DOCUMENT SECTION:
——
Objective. As few, small studies have examined the impact of electroconvulsive therapy (ECT) upon the heart rate variability of patients with major depressive disorder (MDD), we sought to confirm whether ECT-associated improvement in depressive symptoms would be associated with increases in HRV linear and nonlinear parameters. Methods. After providing consent, depressed study participants (n = 21) completed the Beck Depression Index (BDI), and 15-minute Holter monitor recordings, prior to their 1st and 6th ECT treatments. Holter recordings were analyzed for certain HRV indices: root mean square of successive differences (RMSSD), low-frequency component (LF)/high-frequency component (HF) and short-(SD1) versus long-term (SD2) HRV ratios. Results. There were no significant differences in the HRV indices of RMSDD, LF/HF, and SD1/SD2 between the patients who responded, and those who did not, to ECT. Conclusion. In the short term, there appear to be no significant improvement in HRV in ECT-treated patients whose depressive symptoms respond versus those who do not. Future studies will reveal whether diminished depressive symptoms with ECT are reliably associated with improved sympathetic/parasympathetic balance over the long-term, and whether acute changes in sympathetic/parasympathetic balance predict improved mental- and cardiac-related outcomes.
——
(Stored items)

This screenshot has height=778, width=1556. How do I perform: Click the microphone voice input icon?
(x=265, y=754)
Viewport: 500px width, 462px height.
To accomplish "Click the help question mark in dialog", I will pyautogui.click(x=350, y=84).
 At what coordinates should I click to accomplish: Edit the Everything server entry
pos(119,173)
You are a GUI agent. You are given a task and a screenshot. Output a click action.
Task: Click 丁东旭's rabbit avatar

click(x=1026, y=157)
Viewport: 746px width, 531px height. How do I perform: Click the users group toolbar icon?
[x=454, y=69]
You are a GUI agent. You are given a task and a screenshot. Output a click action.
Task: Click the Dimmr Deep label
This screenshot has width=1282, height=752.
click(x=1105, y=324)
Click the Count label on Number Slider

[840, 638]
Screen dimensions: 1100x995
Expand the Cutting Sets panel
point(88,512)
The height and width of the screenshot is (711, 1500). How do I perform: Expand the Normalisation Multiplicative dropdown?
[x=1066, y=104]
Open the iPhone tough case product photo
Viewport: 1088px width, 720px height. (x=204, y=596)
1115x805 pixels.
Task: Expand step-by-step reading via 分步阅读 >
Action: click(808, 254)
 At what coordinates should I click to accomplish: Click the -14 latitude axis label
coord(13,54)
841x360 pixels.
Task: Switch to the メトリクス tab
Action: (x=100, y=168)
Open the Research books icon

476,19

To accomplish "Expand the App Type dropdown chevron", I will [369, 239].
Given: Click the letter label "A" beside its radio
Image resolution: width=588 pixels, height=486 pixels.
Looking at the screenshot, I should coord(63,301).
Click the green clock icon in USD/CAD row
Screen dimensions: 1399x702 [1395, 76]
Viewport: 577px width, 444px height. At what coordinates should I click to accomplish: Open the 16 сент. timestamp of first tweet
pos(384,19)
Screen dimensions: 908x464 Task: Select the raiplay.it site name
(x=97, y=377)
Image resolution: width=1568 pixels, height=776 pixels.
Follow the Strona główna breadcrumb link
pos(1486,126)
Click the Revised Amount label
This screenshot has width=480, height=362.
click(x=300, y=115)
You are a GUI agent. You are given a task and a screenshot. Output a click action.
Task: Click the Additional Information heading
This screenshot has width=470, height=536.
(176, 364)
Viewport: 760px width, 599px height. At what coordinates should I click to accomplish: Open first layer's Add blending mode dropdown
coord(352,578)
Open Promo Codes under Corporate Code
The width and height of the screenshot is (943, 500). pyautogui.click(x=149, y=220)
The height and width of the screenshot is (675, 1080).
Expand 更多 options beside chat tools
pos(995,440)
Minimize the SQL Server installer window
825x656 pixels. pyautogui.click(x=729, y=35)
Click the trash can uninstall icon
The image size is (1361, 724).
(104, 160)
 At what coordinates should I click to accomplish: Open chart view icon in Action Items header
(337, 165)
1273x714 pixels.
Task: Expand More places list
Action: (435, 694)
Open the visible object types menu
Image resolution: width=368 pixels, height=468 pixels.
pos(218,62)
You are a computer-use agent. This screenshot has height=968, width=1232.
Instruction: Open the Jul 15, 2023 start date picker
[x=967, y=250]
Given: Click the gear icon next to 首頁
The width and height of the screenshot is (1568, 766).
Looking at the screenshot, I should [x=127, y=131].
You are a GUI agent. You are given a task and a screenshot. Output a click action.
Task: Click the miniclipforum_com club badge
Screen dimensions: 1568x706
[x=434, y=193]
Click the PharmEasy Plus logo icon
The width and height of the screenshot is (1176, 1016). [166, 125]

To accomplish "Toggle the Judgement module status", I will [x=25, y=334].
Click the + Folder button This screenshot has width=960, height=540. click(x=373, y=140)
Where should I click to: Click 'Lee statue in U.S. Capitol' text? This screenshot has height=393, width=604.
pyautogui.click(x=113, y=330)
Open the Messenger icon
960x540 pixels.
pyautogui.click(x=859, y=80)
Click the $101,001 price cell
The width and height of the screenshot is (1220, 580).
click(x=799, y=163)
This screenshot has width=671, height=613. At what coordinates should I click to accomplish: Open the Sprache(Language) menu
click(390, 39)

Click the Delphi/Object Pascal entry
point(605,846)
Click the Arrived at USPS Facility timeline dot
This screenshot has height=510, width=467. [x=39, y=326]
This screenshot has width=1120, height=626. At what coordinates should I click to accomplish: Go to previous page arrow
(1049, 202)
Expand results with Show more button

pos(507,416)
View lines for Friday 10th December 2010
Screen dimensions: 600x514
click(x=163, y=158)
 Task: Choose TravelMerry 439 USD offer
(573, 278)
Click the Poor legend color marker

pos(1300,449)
——
WORK INSTRUCTION A:
Answer these questions using the study abstract on electroconvulsive therapy and heart rate variability:
(i) How many depressed participants took part in the study?
(ii) Which questionnaire did the participants complete?
(iii) How long was each Holter monitor recording?
WORK INSTRUCTION B:
For each statement, say whether it agrees with the study abstract on electroconvulsive therapy and heart rate variability. Support each yes or no answer with a quotation from the abstract.
(i) Patients who responded to ECT showed significantly different RMSSD values from those who did not respond.
(ii) The Holter recordings were made before the 1st and 6th ECT treatments.
(iii) The abstract names long-term sympathetic/parasympathetic balance as a topic for future studies.

WRITTEN ANSWER A:
(i) 21
(ii) The Beck Depression Index (BDI)
(iii) 15 minutes

WRITTEN ANSWER B:
(i) No: "There were no significant differences in the HRV indices of RMSDD, LF/HF, and SD1/SD2 between the patients who responded, and those who did not, to ECT."
(ii) Yes: "prior to their 1st and 6th ECT treatments"
(iii) Yes: "Future studies will reveal whether diminished depressive symptoms with ECT are reliably associated with improved sympathetic/parasympathetic balance over the long-term"